Podemos dizer, portanto, que o trabalho da psicanálise se dá na profundidade da linguagem, aos poucos possibilitando mergulhos no discurso e mudanças na posição subjetiva do sujeito do inconsciente, para aqueles que se sujeitam à experiência analítica, a qual deve levar em consideração essa topologia fundamental da linguagem sempre em três registros enlaçados: real, simbólico e imaginário. Por isso, o psicanalista não se ocupa de tamponar sintomas, mas sim de colocar o paciente (analisante) em trabalho a partir deles, ao contrário do que se propõe a fazer os psicofármacos e outras drogas. Para a Psicanálise, o sintoma é uma formação de compromisso com a vida. Não por acaso, é preciso estar vivo para ter sintomas, e o labor da análise, embora não tenha como objetivo principal eliminá-los, costuma ter efeitos terapêuticos pela via indireta, pois faz com que os sintomas se tornem outra coisa, com que produzam uma novidade na cadeia de significantes.
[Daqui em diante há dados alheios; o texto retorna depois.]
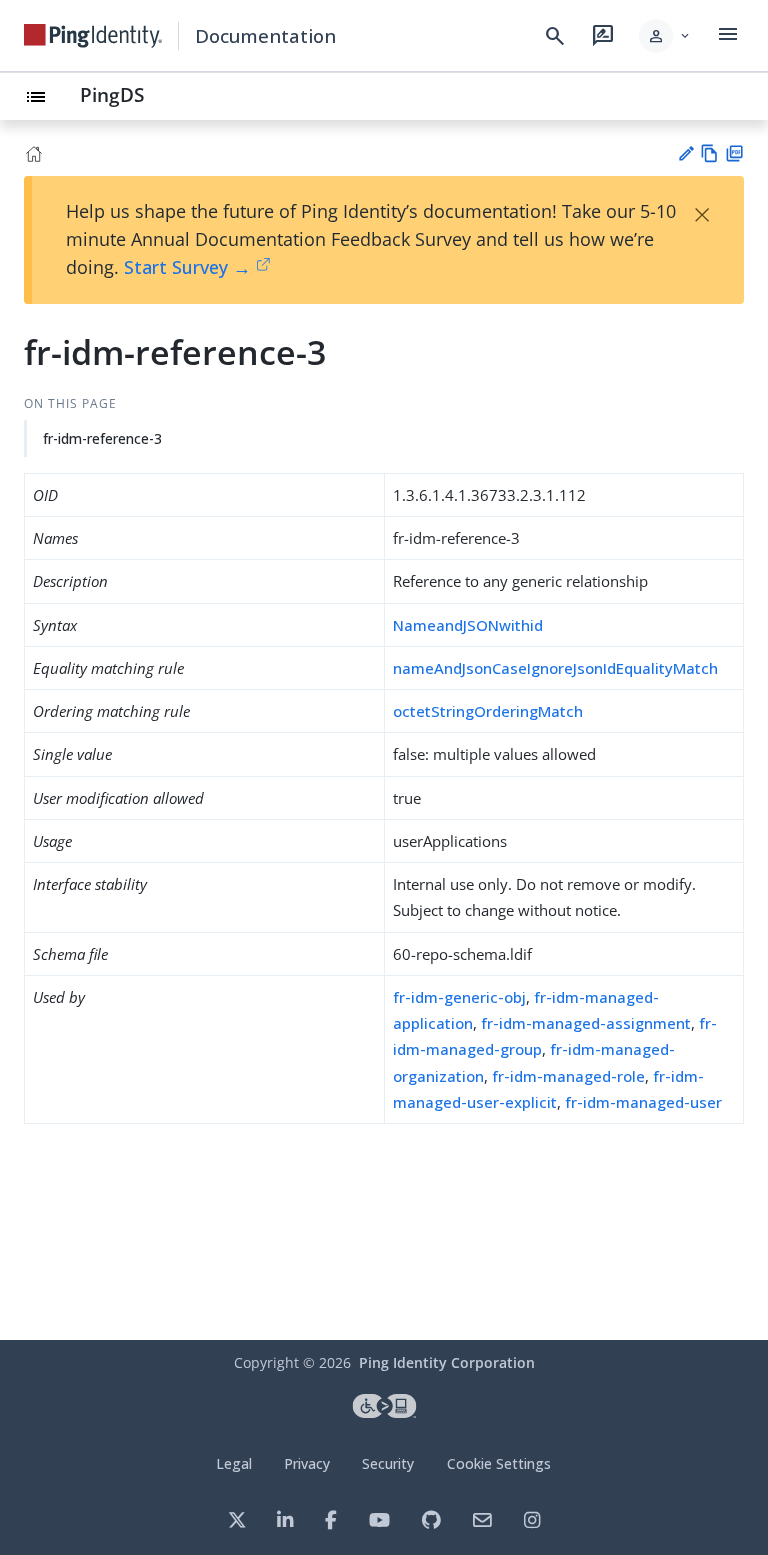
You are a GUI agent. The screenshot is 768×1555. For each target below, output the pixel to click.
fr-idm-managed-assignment (586, 1023)
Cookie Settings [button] (499, 1463)
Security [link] (388, 1463)
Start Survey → (187, 267)
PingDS (112, 94)
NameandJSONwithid (468, 625)
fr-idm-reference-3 (102, 438)
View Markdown (709, 153)
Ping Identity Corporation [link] (447, 1362)
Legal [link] (234, 1463)
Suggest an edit (685, 153)
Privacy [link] (307, 1463)
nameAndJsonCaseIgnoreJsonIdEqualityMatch (555, 668)
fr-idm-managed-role (568, 1076)
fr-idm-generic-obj (459, 997)
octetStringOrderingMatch (488, 711)
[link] (93, 36)
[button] (665, 36)
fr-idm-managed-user (643, 1102)
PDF (734, 153)
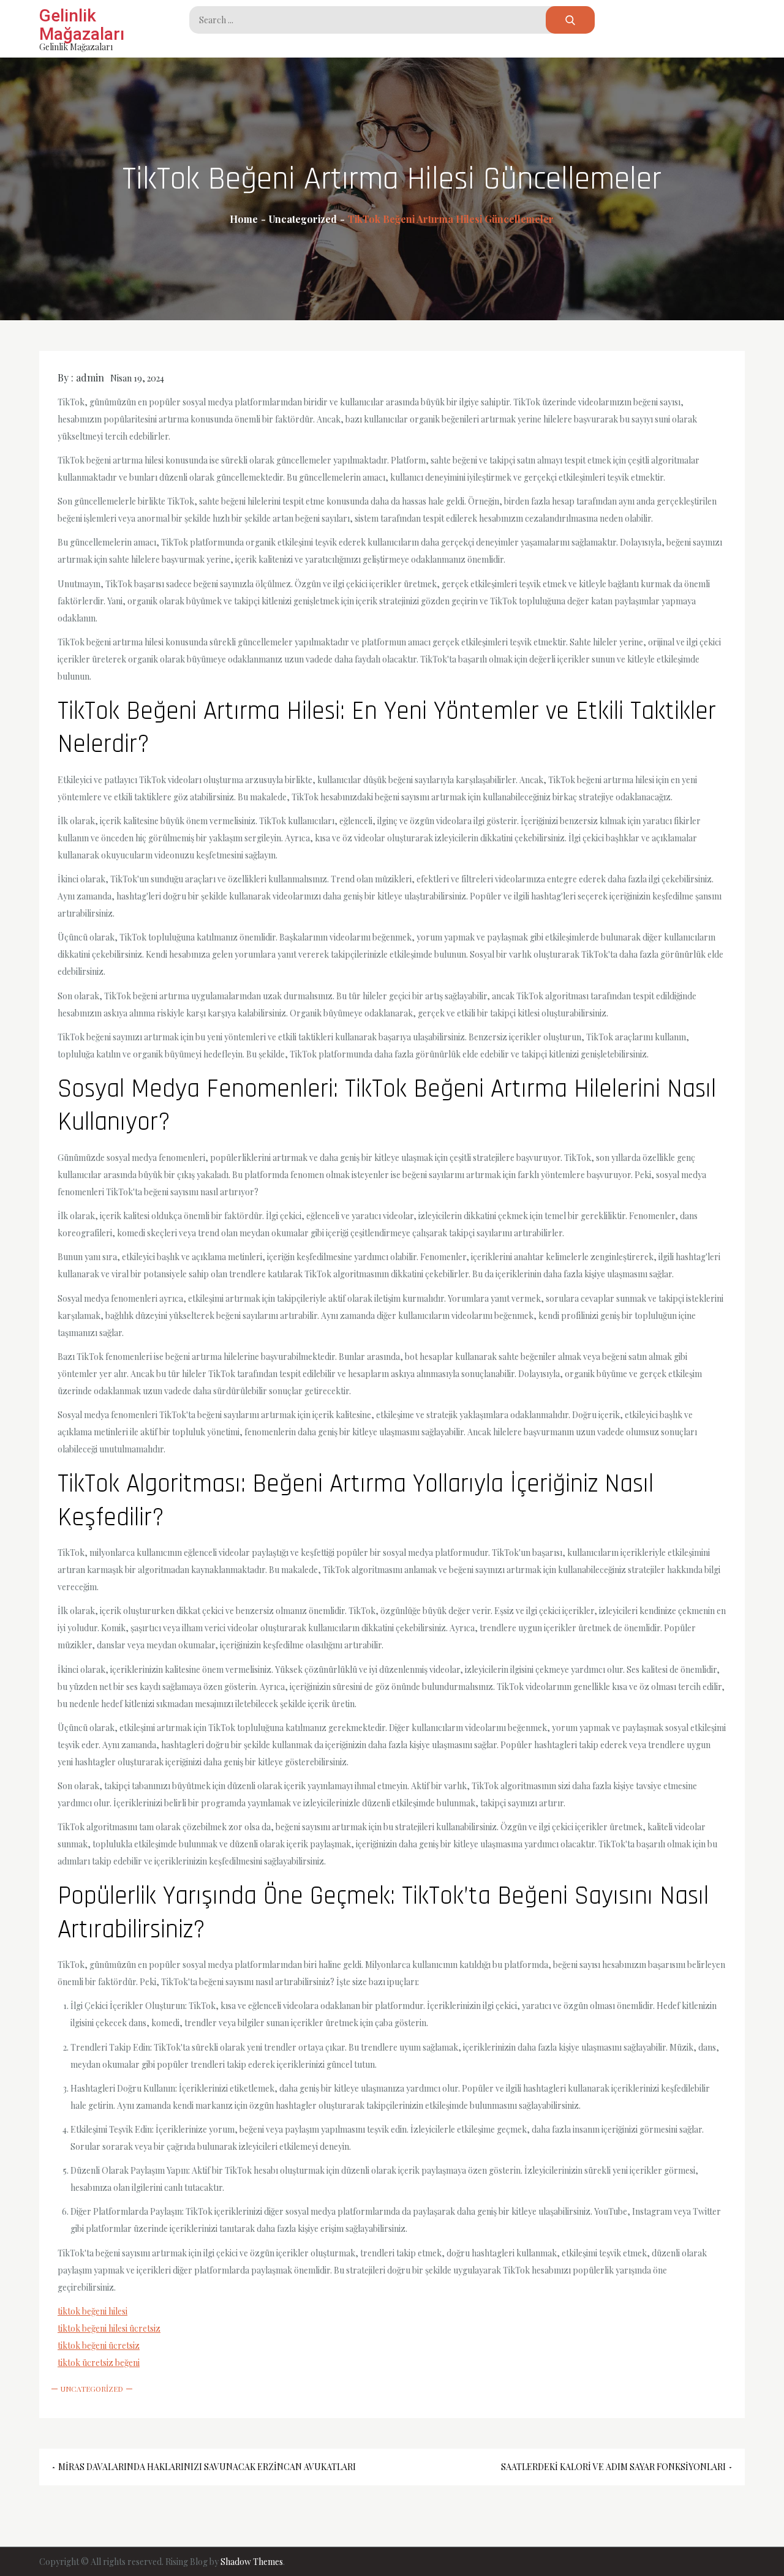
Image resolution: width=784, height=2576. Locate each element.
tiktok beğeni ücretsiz (99, 2345)
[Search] (570, 20)
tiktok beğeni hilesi (92, 2311)
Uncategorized (92, 2389)
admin (90, 377)
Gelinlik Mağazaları (81, 25)
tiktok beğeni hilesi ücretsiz (109, 2328)
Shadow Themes (252, 2561)
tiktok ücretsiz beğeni (99, 2362)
Claro que o trabalho da análise demanda tempo, haja vista a topologia do sujeito só se elucidar
numa segunda volta sobre si mesma. Tudo deve ser redito numa outra face para que se feche o que ela encerra, que certamente não é o saber absoluto, mas a posição de onde o saber pode revolver efeitos de verdade (LACAN, 1998, p. 369). Assim, a clínica psicanalítica prioriza a elaboração lenta e a busca incessante das verdades de cada sujeito, percorrendo para isso caminhos repletos de percalços, dúvidas, faltas e renúncias, indo na contramão das demandas do mundo moderno, onde velocidade e pressa são a regra, onde impera o gozo desenfreado, onde se anseia controle de tudo, excessiva segurança e saber absoluto.

Essa subversão do status quo da modernidade é provavelmente um dos principais desafios que a Psicanálise enfrenta em nossa época, de modo que nem toda gente dá conta de entrar em análise pessoal e menos gente ainda consegue sustentá-la, levá-la longe. Logo, penso que se o futuro reserva para a Psicanálise um lugar, este será subversivo e marginal, algo que tem sido seu destino desde sua criação. Ao que tudo indica, apesar de permanecer à margem, seu espaço continuará existindo e seguirá tendo grande importância às pessoas que puderem e quiserem dele se valer.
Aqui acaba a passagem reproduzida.